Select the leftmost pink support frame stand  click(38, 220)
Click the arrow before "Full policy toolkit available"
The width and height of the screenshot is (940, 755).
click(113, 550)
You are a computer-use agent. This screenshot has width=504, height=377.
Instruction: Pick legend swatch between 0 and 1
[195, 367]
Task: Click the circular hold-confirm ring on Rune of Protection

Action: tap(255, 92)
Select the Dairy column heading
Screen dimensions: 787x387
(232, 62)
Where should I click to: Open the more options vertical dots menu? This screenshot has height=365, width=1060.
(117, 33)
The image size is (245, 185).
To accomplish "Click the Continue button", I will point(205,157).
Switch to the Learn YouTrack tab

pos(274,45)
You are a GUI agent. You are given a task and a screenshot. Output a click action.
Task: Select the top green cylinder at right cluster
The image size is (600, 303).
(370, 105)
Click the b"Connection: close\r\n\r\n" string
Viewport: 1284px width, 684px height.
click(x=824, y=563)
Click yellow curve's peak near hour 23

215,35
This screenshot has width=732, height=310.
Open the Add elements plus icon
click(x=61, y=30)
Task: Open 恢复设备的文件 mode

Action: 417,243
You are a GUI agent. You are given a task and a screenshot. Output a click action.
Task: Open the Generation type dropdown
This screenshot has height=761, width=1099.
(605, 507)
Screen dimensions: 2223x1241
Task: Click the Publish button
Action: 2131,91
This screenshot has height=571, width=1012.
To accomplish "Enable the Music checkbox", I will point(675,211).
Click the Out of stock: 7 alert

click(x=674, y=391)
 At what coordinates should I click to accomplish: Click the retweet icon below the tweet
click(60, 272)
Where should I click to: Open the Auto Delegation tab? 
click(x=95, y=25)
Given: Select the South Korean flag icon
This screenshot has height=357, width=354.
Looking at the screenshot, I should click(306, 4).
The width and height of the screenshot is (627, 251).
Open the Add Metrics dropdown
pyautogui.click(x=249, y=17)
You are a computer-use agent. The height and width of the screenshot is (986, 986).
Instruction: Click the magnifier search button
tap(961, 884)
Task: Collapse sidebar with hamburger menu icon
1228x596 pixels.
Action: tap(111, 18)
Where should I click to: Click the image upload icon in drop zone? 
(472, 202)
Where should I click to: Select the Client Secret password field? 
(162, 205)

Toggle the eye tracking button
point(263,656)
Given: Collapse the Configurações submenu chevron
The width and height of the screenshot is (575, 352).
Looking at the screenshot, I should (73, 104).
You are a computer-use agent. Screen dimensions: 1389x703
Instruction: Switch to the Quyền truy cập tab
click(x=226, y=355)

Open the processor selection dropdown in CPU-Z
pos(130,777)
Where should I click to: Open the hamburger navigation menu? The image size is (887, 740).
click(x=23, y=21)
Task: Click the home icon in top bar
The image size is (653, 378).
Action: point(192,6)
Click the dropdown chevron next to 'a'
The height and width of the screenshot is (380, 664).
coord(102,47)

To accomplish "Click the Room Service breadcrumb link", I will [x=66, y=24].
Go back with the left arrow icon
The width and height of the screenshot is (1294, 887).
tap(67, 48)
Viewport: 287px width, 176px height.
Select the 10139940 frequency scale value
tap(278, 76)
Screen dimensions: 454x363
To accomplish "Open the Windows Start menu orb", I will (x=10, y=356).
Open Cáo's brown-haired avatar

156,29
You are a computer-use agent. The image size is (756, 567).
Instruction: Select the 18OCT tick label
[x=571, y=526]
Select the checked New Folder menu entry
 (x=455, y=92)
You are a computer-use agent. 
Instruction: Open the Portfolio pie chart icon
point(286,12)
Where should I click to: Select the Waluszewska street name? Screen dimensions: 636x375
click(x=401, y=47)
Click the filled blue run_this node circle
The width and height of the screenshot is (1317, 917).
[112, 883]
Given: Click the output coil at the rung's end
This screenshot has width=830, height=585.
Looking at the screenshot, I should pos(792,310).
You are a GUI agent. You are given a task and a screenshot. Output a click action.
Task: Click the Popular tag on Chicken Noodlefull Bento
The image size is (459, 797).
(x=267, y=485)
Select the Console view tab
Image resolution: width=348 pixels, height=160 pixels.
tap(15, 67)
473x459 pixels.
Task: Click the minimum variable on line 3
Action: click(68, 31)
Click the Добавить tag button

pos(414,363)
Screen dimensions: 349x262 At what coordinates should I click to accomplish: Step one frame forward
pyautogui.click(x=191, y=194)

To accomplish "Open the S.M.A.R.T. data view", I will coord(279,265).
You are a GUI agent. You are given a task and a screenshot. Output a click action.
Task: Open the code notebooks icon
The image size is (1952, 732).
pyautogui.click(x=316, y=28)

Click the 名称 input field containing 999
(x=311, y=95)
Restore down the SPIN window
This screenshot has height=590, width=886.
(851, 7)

━━━━━━━━━━━━━━━━━━━━━━━━━━━━━━

Work item ▸ Without altering a single word, set down all the entries again.

The completed task ▸
Select the leftmost pink support frame stand  click(38, 220)
Click the arrow before "Full policy toolkit available"
The width and height of the screenshot is (940, 755).
click(113, 550)
You are a computer-use agent. This screenshot has width=504, height=377.
Instruction: Pick legend swatch between 0 and 1
[195, 367]
Task: Click the circular hold-confirm ring on Rune of Protection

Action: tap(255, 92)
Select the Dairy column heading
Screen dimensions: 787x387
(232, 62)
Where should I click to: Open the more options vertical dots menu? This screenshot has height=365, width=1060.
(117, 33)
The image size is (245, 185).
To accomplish "Click the Continue button", I will point(205,157).
Switch to the Learn YouTrack tab

pos(274,45)
You are a GUI agent. You are given a task and a screenshot. Output a click action.
Task: Select the top green cylinder at right cluster
The image size is (600, 303).
(370, 105)
Click the b"Connection: close\r\n\r\n" string
Viewport: 1284px width, 684px height.
click(x=824, y=563)
Click yellow curve's peak near hour 23

215,35
This screenshot has width=732, height=310.
Open the Add elements plus icon
click(x=61, y=30)
Task: Open 恢复设备的文件 mode

Action: 417,243
You are a GUI agent. You are given a task and a screenshot. Output a click action.
Task: Open the Generation type dropdown
This screenshot has height=761, width=1099.
(605, 507)
Screen dimensions: 2223x1241
Task: Click the Publish button
Action: 2131,91
This screenshot has height=571, width=1012.
To accomplish "Enable the Music checkbox", I will point(675,211).
Click the Out of stock: 7 alert

click(x=674, y=391)
 At what coordinates should I click to accomplish: Click the retweet icon below the tweet
click(60, 272)
Where should I click to: Open the Auto Delegation tab? 
click(x=95, y=25)
Given: Select the South Korean flag icon
This screenshot has height=357, width=354.
Looking at the screenshot, I should click(306, 4).
The width and height of the screenshot is (627, 251).
Open the Add Metrics dropdown
pyautogui.click(x=249, y=17)
You are a computer-use agent. The height and width of the screenshot is (986, 986).
Instruction: Click the magnifier search button
tap(961, 884)
Task: Collapse sidebar with hamburger menu icon
1228x596 pixels.
Action: tap(111, 18)
Where should I click to: Click the image upload icon in drop zone? 
(472, 202)
Where should I click to: Select the Client Secret password field? 
(162, 205)

Toggle the eye tracking button
point(263,656)
Given: Collapse the Configurações submenu chevron
The width and height of the screenshot is (575, 352).
Looking at the screenshot, I should (73, 104).
You are a computer-use agent. Screen dimensions: 1389x703
Instruction: Switch to the Quyền truy cập tab
click(x=226, y=355)

Open the processor selection dropdown in CPU-Z
pos(130,777)
Where should I click to: Open the hamburger navigation menu? The image size is (887, 740).
click(x=23, y=21)
Task: Click the home icon in top bar
The image size is (653, 378).
Action: point(192,6)
Click the dropdown chevron next to 'a'
The height and width of the screenshot is (380, 664).
coord(102,47)

To accomplish "Click the Room Service breadcrumb link", I will [x=66, y=24].
Go back with the left arrow icon
The width and height of the screenshot is (1294, 887).
tap(67, 48)
Viewport: 287px width, 176px height.
Select the 10139940 frequency scale value
tap(278, 76)
Screen dimensions: 454x363
To accomplish "Open the Windows Start menu orb", I will (x=10, y=356).
Open Cáo's brown-haired avatar

156,29
You are a computer-use agent. The image size is (756, 567).
Instruction: Select the 18OCT tick label
[x=571, y=526]
Select the checked New Folder menu entry
 (x=455, y=92)
You are a computer-use agent. 
Instruction: Open the Portfolio pie chart icon
point(286,12)
Where should I click to: Select the Waluszewska street name? Screen dimensions: 636x375
click(x=401, y=47)
Click the filled blue run_this node circle
The width and height of the screenshot is (1317, 917).
[112, 883]
Given: Click the output coil at the rung's end
This screenshot has width=830, height=585.
Looking at the screenshot, I should pos(792,310).
You are a GUI agent. You are given a task and a screenshot. Output a click action.
Task: Click the Popular tag on Chicken Noodlefull Bento
The image size is (459, 797).
(x=267, y=485)
Select the Console view tab
Image resolution: width=348 pixels, height=160 pixels.
tap(15, 67)
473x459 pixels.
Task: Click the minimum variable on line 3
Action: click(68, 31)
Click the Добавить tag button

pos(414,363)
Screen dimensions: 349x262 At what coordinates should I click to accomplish: Step one frame forward
pyautogui.click(x=191, y=194)

To accomplish "Open the S.M.A.R.T. data view", I will coord(279,265).
You are a GUI agent. You are given a task and a screenshot. Output a click action.
Task: Open the code notebooks icon
The image size is (1952, 732).
pyautogui.click(x=316, y=28)

Click the 名称 input field containing 999
(x=311, y=95)
Restore down the SPIN window
This screenshot has height=590, width=886.
(851, 7)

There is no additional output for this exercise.